Will this happen every time or will my tongue adapt?
Advice to avoid tongue rawness?

Thank you.


----------



## yellowgoat (Apr 27, 2008)

Take small light sips. It'll go away in a few days as long as you don't smoke.


----------



## CigarDood (Aug 31, 2008)

Vrbas said:


> So my tongue is a bit "raw" from smoking lately. I guess i've smoked roughly 10 or so times in the past week and my tongue is getting a little scorched. Not so much that i can't taste food, just that sore feeling like i've eatin' 3 rolls of shock tarts or a jar full of atomic fireballs.
> 
> Questions follow:
> 
> ...


I would suggest taking a few days off. I had it when I started, and it lasted about 3 days. Try to slow down going forward. 10 bowls/week is a lot for newb.

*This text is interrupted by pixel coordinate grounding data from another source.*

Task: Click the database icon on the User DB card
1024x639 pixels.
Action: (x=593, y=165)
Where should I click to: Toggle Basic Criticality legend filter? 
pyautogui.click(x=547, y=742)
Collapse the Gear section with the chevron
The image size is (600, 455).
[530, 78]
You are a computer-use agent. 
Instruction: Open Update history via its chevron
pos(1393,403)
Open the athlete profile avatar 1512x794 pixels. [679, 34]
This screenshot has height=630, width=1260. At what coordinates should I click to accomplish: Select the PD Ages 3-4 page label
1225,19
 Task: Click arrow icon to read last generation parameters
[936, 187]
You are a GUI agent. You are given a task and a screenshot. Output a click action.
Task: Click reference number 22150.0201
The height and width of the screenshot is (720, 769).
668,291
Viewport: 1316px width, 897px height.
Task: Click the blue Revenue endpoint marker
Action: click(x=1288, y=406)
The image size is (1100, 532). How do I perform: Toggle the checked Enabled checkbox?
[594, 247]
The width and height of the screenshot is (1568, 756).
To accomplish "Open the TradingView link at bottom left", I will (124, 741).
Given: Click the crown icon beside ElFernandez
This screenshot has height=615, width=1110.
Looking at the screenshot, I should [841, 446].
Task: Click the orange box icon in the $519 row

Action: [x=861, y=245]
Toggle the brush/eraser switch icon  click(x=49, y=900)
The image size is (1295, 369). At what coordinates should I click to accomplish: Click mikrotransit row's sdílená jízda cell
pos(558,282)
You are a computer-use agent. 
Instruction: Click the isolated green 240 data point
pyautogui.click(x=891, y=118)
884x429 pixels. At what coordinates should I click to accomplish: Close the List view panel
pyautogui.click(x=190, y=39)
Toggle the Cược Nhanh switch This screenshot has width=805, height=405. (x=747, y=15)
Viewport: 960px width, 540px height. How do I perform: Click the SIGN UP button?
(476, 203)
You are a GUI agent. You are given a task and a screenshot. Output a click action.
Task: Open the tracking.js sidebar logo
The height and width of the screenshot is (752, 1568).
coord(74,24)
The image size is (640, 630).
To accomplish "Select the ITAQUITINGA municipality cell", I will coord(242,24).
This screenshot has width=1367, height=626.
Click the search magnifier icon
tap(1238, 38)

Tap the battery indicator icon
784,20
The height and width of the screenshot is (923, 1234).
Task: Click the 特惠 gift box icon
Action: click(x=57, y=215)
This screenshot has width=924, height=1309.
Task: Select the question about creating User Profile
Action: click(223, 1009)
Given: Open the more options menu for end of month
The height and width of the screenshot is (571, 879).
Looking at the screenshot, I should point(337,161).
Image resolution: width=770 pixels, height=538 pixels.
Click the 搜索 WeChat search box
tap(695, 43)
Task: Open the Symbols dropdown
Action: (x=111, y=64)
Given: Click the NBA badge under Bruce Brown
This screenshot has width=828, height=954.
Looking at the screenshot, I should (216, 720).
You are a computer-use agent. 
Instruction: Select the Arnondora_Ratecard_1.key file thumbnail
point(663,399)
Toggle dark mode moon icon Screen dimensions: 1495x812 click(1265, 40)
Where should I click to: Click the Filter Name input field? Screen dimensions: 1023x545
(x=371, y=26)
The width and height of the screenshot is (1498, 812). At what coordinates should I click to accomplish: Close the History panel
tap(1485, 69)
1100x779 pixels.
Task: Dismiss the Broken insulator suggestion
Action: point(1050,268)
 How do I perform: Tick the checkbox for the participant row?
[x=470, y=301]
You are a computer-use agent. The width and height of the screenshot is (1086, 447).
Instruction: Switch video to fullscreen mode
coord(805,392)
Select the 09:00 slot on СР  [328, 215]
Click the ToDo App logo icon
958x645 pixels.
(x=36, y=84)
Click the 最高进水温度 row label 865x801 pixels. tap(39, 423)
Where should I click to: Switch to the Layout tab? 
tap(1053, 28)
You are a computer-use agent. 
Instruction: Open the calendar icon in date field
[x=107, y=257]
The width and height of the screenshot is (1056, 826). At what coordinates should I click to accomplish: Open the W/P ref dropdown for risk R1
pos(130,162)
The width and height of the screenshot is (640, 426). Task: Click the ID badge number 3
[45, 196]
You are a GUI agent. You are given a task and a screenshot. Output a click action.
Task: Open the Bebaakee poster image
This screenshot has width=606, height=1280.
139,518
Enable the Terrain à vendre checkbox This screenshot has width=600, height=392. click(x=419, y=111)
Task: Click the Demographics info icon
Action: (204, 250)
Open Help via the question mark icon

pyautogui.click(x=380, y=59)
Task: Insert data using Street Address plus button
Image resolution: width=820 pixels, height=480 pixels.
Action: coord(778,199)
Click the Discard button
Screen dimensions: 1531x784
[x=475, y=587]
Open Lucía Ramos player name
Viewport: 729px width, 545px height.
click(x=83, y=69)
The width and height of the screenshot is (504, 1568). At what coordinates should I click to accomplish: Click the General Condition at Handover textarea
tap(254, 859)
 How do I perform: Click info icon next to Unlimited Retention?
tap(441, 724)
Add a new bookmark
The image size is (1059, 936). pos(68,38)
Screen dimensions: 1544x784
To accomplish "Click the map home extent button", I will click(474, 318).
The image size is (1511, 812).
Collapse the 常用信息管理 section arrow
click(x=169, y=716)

Also, if you do a search for tongue bite, there are a bunch of threads with useful info.


----------



## dillonmcmurphy (Aug 5, 2008)

Vrbas said:


> So my tongue is a bit "raw" from smoking lately. I guess i've smoked roughly 10 or so times in the past week and my tongue is getting a little scorched. Not so much that i can't taste food, just that sore feeling like i've eatin' 3 rolls of shock tarts or a jar full of atomic fireballs.
> 
> Questions follow:
> 
> ...


I'm sorry to hear about your raw tongue, but can say with personal experience that it will be gone within a week. Just keep the smoking to a minimum (it would be best to stop until your tongue's better). Drink water, etc. My advise to avoid a raw tongue in the future, is first of all be careful about the tobaccos you smoke. Aromatics bite more than other tobaccos, and Virginias can bite as well. If you are like me and really enjoy smoking aromatics and Virginias, then listen to this next bit of advise and don't forget it. SMOKE SLOWLY. Small puffs, just to taste the tobacco. You don't need to get big clouds of smoke from each puff you take. Just enough to taste and smell the flavors of the smoke. As if you were sipping a fine scotch. If the outside of your pipe feels hot against your cheek, it's time to set it down. Let it cool down and then come back to it in ten or fifteen minutes and relight. If you continue to get bite or your pipe is gurgling, feed a pipe cleaner down the stem (without taking the stem off the bowl. taking off the stem while the pipe is hot can damage or even crack your pipe.) to soak up excess moisture. The next puff will be nice and cool. I suggest doing this a few times during your smoking section so keep some absorbent pipe cleaners handy. I hope this helps.


----------



## Vrbas (Sep 17, 2008)

Much appreciation. I'm fairly new to smoking (past several months)... and I just got a bunch of sample sizes from various blenders, so i'm mainly just curios to try them all! You know it's like you just got a free shopping spree at a local candy store when you're 8 and after you're done, all you want to do is eat every bit of it... then you get a tummy ache. I haven't yet had more than 2 bowls in one day, that's why i was curious.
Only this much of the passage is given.